_Task to complete_:
An exact copy of the listing is required, with its pictures removed.

_Records for this exercise_:
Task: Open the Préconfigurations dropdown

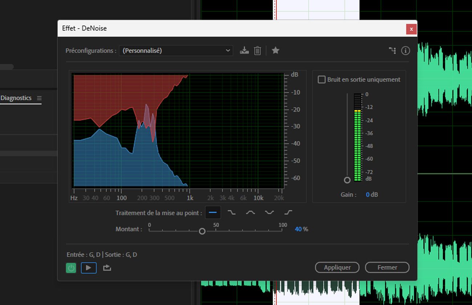Action: (176, 50)
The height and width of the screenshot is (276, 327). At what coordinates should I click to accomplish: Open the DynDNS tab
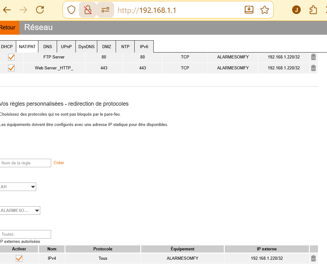click(x=86, y=47)
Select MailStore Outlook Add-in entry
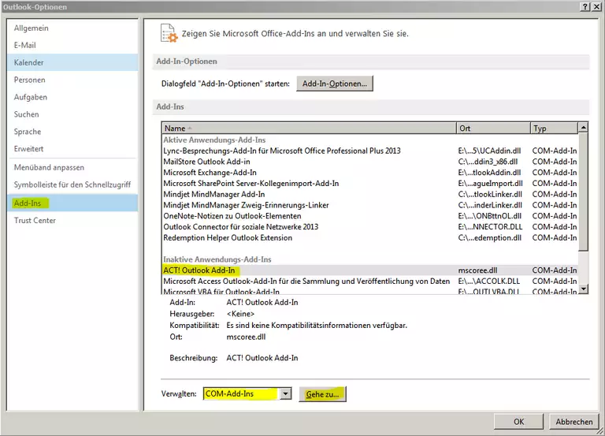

_Answer section_:
Task: Open the Préconfigurations dropdown

Action: (176, 50)
The height and width of the screenshot is (276, 327). At what coordinates should I click to accomplish: Open the DynDNS tab
click(x=86, y=47)
Select MailStore Outlook Add-in entry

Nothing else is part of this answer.